_What to produce_: Please give the data from the line containing "Viewport: 861px width, 674px height." down to the line containing "Action: pos(595,279)" as a Markdown table with columns Row and Line. Leave out blank lines.
** start **
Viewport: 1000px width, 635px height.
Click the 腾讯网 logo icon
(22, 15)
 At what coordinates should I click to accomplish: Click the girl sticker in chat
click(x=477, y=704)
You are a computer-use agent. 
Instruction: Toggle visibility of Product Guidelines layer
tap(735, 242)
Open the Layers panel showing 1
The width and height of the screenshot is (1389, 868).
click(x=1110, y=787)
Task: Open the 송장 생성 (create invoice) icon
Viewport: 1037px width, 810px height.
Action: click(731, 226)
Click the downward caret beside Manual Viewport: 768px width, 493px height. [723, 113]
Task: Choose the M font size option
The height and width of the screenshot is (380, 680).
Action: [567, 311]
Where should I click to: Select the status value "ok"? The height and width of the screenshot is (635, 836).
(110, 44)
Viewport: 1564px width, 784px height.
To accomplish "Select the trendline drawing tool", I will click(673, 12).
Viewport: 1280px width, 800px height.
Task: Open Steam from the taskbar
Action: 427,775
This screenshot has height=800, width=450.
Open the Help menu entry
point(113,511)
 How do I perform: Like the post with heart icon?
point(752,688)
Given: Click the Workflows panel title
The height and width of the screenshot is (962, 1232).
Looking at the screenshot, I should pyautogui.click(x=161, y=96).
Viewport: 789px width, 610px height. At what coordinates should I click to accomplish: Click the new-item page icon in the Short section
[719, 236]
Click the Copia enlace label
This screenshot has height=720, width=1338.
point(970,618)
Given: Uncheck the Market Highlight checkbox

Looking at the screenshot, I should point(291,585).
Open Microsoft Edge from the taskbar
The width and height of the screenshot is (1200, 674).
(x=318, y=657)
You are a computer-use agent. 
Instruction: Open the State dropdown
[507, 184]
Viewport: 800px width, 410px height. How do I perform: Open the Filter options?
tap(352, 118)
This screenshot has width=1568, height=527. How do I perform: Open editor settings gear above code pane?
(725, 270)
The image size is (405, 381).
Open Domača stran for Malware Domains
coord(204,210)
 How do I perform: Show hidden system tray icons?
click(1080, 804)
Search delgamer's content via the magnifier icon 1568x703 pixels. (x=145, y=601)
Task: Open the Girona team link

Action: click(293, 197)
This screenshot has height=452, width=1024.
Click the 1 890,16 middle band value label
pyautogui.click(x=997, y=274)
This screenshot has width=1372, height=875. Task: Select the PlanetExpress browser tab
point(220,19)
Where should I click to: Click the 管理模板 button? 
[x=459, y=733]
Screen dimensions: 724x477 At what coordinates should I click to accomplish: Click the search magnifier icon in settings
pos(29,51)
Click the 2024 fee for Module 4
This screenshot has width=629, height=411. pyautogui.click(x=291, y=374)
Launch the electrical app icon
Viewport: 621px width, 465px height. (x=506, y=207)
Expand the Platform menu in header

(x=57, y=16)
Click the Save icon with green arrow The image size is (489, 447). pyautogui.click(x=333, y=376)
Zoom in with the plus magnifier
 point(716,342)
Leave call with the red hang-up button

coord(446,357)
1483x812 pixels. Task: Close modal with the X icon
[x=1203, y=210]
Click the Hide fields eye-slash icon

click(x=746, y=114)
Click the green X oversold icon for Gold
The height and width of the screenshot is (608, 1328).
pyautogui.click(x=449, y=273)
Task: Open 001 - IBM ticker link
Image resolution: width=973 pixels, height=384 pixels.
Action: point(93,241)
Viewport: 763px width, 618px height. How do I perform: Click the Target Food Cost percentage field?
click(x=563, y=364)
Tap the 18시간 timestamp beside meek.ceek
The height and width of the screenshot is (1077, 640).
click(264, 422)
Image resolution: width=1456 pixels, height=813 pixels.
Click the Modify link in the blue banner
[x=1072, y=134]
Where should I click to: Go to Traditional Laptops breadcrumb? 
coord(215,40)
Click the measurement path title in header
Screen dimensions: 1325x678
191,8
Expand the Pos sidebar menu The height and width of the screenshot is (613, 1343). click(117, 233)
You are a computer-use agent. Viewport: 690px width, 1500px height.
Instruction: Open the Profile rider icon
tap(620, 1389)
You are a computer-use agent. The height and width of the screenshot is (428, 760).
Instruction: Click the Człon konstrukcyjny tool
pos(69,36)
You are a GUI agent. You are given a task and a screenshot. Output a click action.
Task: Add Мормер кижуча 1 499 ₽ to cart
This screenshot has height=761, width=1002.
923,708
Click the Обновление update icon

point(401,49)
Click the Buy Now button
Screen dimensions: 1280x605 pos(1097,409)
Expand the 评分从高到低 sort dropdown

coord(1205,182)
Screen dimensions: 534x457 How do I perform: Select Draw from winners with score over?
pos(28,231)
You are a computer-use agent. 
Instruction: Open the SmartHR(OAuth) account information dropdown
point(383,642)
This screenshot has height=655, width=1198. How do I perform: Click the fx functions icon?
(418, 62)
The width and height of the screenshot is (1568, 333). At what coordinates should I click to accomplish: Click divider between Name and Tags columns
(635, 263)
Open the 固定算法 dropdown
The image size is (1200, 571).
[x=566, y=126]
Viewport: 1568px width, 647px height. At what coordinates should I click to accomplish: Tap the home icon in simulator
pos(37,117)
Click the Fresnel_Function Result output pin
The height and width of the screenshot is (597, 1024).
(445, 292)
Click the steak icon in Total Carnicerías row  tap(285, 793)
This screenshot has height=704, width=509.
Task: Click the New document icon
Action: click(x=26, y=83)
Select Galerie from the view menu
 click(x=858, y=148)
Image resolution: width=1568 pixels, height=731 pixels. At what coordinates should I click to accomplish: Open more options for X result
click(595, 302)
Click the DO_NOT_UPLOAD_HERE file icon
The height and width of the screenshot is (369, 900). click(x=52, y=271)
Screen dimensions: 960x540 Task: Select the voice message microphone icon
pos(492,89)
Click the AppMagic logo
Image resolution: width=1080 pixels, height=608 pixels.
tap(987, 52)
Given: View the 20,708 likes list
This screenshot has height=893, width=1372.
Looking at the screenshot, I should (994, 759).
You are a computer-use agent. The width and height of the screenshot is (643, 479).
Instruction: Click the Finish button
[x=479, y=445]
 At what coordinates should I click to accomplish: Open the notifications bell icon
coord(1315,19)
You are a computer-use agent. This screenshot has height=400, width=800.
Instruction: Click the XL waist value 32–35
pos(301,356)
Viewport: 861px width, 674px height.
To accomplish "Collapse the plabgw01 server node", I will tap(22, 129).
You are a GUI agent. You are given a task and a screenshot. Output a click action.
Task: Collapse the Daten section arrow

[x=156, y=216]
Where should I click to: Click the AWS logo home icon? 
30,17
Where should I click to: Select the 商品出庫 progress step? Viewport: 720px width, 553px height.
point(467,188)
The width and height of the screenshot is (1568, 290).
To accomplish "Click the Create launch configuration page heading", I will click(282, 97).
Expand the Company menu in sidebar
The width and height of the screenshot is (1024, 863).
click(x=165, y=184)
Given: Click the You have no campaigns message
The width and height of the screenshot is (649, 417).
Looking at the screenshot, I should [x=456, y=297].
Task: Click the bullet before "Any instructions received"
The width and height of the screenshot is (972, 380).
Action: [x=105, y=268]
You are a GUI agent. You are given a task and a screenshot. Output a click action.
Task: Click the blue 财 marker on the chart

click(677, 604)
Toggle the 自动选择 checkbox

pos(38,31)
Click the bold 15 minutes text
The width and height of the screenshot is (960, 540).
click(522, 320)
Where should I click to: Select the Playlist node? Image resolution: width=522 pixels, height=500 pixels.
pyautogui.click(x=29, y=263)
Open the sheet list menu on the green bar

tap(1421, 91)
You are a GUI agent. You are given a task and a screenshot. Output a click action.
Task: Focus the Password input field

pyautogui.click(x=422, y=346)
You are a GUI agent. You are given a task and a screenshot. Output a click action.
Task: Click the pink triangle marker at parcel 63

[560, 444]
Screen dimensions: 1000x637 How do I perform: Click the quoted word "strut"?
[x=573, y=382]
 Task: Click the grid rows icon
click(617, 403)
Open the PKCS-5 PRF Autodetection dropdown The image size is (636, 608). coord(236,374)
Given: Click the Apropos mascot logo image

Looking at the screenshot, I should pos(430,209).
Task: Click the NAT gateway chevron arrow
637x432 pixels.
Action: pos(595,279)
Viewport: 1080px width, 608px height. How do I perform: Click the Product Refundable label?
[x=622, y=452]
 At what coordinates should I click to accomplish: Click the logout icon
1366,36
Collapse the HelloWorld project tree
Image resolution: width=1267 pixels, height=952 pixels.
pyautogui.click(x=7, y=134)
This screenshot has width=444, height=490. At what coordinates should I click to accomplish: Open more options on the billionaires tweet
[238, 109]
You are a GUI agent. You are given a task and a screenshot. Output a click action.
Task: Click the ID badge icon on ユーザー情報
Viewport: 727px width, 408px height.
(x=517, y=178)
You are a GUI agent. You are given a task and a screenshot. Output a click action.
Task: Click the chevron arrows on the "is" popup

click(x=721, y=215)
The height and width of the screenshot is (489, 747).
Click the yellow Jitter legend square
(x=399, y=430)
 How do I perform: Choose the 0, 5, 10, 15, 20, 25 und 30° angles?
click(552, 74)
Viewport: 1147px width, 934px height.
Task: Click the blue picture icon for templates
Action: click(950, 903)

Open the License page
** end **
_Full solution_:
| Row | Line |
|---|---|
| 1 | Viewport: 861px width, 674px height. |
| 2 | To accomplish "Collapse the plabgw01 server node", I will tap(22, 129). |
| 3 | You are a GUI agent. You are given a task and a screenshot. Output a click action. |
| 4 | Task: Collapse the Daten section arrow |
| 5 | [x=156, y=216] |
| 6 | Where should I click to: Click the AWS logo home icon?  |
| 7 | 30,17 |
| 8 | Where should I click to: Select the 商品出庫 progress step? Viewport: 720px width, 553px height. |
| 9 | point(467,188) |
| 10 | The width and height of the screenshot is (1568, 290). |
| 11 | To accomplish "Click the Create launch configuration page heading", I will click(282, 97). |
| 12 | Expand the Company menu in sidebar |
| 13 | The width and height of the screenshot is (1024, 863). |
| 14 | click(x=165, y=184) |
| 15 | Given: Click the You have no campaigns message |
| 16 | The width and height of the screenshot is (649, 417). |
| 17 | Looking at the screenshot, I should [x=456, y=297]. |
| 18 | Task: Click the bullet before "Any instructions received" |
| 19 | The width and height of the screenshot is (972, 380). |
| 20 | Action: [x=105, y=268] |
| 21 | You are a GUI agent. You are given a task and a screenshot. Output a click action. |
| 22 | Task: Click the blue 财 marker on the chart |
| 23 | click(677, 604) |
| 24 | Toggle the 自动选择 checkbox |
| 25 | pos(38,31) |
| 26 | Click the bold 15 minutes text |
| 27 | The width and height of the screenshot is (960, 540). |
| 28 | click(522, 320) |
| 29 | Where should I click to: Select the Playlist node? Image resolution: width=522 pixels, height=500 pixels. |
| 30 | pyautogui.click(x=29, y=263) |
| 31 | Open the sheet list menu on the green bar |
| 32 | tap(1421, 91) |
| 33 | You are a GUI agent. You are given a task and a screenshot. Output a click action. |
| 34 | Task: Focus the Password input field |
| 35 | pyautogui.click(x=422, y=346) |
| 36 | You are a GUI agent. You are given a task and a screenshot. Output a click action. |
| 37 | Task: Click the pink triangle marker at parcel 63 |
| 38 | [560, 444] |
| 39 | Screen dimensions: 1000x637 How do I perform: Click the quoted word "strut"? |
| 40 | [x=573, y=382] |
| 41 |  Task: Click the grid rows icon |
| 42 | click(617, 403) |
| 43 | Open the PKCS-5 PRF Autodetection dropdown The image size is (636, 608). coord(236,374) |
| 44 | Given: Click the Apropos mascot logo image |
| 45 | Looking at the screenshot, I should pos(430,209). |
| 46 | Task: Click the NAT gateway chevron arrow |
| 47 | 637x432 pixels. |
| 48 | Action: pos(595,279) |